Dandim Kapuas Turut Jadi Korban Tewas dalam Kecelakaan Speedboat

Jakarta, Akuratnews.com - Pihak Rumah Sakit Umum Daerah (RSUD) Doris Sylvanus Palangkaraya menerima sejumlah korban kecelakaan speedboat di Sungai Sebangau, Kota Palangka Raya, Kalimantan Tengah.

"Salah satunya adalah Dandim 1011/Kapuas Letkol Kav Bambang Kristianto Bawono yang ditemukan dalam keadaan meninggal pukul 15.55 WIB," kata Kepala Bidang Diklit, Pengembangan dan Humas RSUD Doris Sylvanus dr Riza Syahputra saat dihubungi dari Palangka Raya, Senin (9/3/2020).

"Benar pak, saat ini jenazah Dandim Kapuas berada di ruang jenazah Kamboja di rumah sakit," katanya saat ditanyakan tentang kebenaran informasi itu.

Selain jenazah Dandim Kapuas, korban kecelakaan lainnya yang telah diterima dan mendapatkan penanganan dari pihak RS Doris Sylvanus di antaranya Yuliansi (32), Selvia Magdalena (29) dan Mr Geron dari Belanda.

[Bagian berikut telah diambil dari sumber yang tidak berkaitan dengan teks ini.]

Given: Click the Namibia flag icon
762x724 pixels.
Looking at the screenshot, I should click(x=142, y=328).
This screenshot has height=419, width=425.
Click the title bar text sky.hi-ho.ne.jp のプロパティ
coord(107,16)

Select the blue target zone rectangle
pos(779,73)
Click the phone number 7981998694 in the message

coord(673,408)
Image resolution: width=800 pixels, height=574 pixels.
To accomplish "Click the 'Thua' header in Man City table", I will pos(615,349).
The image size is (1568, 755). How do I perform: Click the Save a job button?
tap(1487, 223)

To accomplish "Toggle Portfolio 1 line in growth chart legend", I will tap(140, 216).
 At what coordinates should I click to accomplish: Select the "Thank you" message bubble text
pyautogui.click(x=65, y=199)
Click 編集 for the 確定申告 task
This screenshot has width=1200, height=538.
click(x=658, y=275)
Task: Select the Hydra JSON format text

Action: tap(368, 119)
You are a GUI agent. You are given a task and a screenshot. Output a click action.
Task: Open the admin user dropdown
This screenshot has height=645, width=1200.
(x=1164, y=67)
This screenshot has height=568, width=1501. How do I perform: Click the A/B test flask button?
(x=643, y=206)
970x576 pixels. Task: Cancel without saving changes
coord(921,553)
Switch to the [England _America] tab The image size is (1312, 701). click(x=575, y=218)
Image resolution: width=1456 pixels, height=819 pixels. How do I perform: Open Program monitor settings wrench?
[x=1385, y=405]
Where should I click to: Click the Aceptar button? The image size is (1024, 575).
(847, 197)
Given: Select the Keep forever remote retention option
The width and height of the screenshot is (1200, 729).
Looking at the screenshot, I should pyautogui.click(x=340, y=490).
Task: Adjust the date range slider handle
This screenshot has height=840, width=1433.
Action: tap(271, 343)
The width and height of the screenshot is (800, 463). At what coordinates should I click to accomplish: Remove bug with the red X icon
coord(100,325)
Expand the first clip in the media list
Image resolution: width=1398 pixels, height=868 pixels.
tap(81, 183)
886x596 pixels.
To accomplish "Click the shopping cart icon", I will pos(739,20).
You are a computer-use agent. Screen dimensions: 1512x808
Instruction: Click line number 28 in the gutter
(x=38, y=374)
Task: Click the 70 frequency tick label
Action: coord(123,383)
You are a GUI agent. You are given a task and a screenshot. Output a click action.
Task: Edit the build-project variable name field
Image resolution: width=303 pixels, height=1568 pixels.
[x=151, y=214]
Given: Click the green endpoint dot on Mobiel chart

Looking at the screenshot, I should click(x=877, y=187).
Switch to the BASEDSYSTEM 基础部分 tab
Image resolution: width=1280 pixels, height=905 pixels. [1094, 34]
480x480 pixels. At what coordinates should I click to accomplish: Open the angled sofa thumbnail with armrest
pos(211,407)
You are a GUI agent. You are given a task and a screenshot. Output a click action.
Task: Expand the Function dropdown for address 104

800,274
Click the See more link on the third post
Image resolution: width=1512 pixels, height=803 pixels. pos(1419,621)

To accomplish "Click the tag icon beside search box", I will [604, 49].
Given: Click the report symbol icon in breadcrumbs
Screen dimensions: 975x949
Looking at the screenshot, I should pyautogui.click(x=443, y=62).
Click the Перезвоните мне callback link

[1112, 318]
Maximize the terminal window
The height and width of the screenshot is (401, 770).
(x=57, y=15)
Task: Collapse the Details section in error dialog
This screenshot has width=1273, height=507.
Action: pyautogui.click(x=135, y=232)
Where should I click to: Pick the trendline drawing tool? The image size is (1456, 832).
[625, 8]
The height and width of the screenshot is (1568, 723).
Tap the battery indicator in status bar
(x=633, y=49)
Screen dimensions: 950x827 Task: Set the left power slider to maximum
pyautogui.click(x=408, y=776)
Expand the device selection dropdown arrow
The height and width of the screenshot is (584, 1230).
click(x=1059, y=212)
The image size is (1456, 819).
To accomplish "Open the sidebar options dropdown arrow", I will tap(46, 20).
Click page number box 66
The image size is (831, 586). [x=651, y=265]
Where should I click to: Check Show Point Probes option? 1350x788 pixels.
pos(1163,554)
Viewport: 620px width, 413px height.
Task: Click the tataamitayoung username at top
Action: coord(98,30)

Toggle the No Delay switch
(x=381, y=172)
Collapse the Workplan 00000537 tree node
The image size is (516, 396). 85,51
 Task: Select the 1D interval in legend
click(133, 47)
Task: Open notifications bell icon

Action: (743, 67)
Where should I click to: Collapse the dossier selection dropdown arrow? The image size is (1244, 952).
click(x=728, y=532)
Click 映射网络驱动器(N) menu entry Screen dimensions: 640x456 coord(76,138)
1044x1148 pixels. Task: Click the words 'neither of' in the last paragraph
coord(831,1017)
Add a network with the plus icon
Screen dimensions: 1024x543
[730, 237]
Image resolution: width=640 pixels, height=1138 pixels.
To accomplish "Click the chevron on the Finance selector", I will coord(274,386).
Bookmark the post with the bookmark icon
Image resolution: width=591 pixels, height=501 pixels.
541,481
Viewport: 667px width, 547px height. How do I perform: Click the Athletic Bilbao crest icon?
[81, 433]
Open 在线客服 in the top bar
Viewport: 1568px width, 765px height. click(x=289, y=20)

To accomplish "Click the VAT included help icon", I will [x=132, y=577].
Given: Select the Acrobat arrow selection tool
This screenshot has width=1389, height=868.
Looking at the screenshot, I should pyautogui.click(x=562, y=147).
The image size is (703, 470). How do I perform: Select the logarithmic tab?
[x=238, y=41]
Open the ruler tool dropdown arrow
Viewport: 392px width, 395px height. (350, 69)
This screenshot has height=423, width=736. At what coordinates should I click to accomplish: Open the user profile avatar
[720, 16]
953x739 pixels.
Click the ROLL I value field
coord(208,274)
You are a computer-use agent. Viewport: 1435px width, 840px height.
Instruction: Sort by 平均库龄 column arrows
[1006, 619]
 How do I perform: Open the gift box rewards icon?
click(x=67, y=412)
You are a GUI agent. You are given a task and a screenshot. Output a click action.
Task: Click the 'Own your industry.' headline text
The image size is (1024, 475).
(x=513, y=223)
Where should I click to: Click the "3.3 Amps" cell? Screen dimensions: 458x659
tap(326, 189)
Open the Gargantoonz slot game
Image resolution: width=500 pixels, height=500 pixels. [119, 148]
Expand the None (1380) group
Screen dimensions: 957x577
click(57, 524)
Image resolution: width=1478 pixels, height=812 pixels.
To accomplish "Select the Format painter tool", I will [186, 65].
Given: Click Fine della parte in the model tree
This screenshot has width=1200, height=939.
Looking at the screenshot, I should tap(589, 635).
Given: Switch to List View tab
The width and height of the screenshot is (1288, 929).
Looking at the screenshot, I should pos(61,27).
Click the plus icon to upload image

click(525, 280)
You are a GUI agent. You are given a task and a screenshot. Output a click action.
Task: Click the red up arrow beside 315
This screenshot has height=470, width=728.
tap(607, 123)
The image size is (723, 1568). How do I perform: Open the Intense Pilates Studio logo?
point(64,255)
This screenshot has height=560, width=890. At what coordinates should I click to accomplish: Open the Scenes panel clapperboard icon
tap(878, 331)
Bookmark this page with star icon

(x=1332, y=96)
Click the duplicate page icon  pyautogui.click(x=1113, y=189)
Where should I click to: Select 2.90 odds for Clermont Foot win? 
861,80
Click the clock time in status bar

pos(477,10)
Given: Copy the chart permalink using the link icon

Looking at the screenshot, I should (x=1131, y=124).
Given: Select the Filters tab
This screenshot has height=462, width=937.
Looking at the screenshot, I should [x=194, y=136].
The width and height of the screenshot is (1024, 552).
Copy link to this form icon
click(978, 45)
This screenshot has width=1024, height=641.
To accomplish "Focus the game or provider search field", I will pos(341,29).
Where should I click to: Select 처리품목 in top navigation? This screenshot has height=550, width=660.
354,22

Khusus untuk delegasi dari Belanda, saat ini telah dirujuk ke Rumah Sakit Siloam Palangka Raya atas permintaan yang bersangkutan sehingga pihak RS Doris pun memenuhinya.

"Atas permintaannya sendiri ia ingin dirujuk ke RS Siloam dan bukan karena kami tidak mampu melakukan penanganan. Beliau adalah warga negara asing, sehingga kami menghormati permintaannya," katanya.

Sementara itu hingga berita ini dibuat, suasana kawasan Wisata Kereng Bengkirai masih sangat ramai dan dipadati warga serta para petugas dari berbagai instansi yang masih terus melakukan pencarian korban lainnya.

Data yang dirilis Polda Kalimantan Tengah hingga pukul 18.38 WIB, ada lima korban yang dinyatakan meninggal dunia dan sudah ditemukan.

Mereka adalah Dandim 1011/Kapuas Letkol Kav Bambang Kristianto Bawono, tiga pegawai Taman Nasional Sebangau yaitu Ibnu Yudistira, Mutiara dan Novi, serta seorang anggota Polisi Kehutanan bernama Bu Agung.

Saat ini Polda masih menghimpun data berapa jumlah penumpang yang belum ditemukan dan kondisinya.

Hendra mengatakan, informasi yang ia terima bahwa long boad L300 milik Dinas Kehutanan Provinsi Kalteng terlibat kecelakaan dengan kapal cepat TNI AD Den Bekang XII/Tpr yang saat itu hendak melakukan pengecekan lokasi guna mengamankan VVIP Kunjungan Raja dan Ratu Belanda yang akan datang ke Kota Palangka Raya.

Kapal cepat milik TNI AD atau tim survei rute kunjungan pengamanan VVIP Raja Wilem Alexander dan Ratu Maxima di Provinsi Kalimantan Tengah yang dipimpim oleh Dansubsatgas Pam VVIP Letkol Kav Bambang Kristianto Bawono yang merupakan Dandim 1011/Klk.

Dalam satu rombongan di kapal cepat TNI AD berjumlah 19 orang yakni delapan orang anggota TNI terdiri empat orang anggota Kodim 1011/Klk dan empat orang anggota Den Bekang.

Kemudian satu orang warga pemandu jalan, satu orang warga Amerika, satu orang guard warga Amerika dan tujuh orang Paspampres.

Sebanyak 18 orang dalam kapal cepat TNI AD itu selamat dan satu orang ditemukan meninggal dunia yaitu Dandim Kuala Kapuas. Sementara korban meninggal dunia sisanya merupakan penumpang longboat milik Dinas Kehutanan yang sebagian merupakan pegawai Taman Nasional Sebangau.

Berdasarkan pantauan di lapangan, Gubernur Kalteng Sugianto Sabran beserta sejumlah instansi lainnya, melakukan pencarian terhadap korban yang belum ditemukan.

Sugianto menginstruksikan sejumlah instansi terkait agar aktif dalam melakukan pencarian korban kecelakaan air di Sungai Sebangau Kereng Bangkirai tersebut.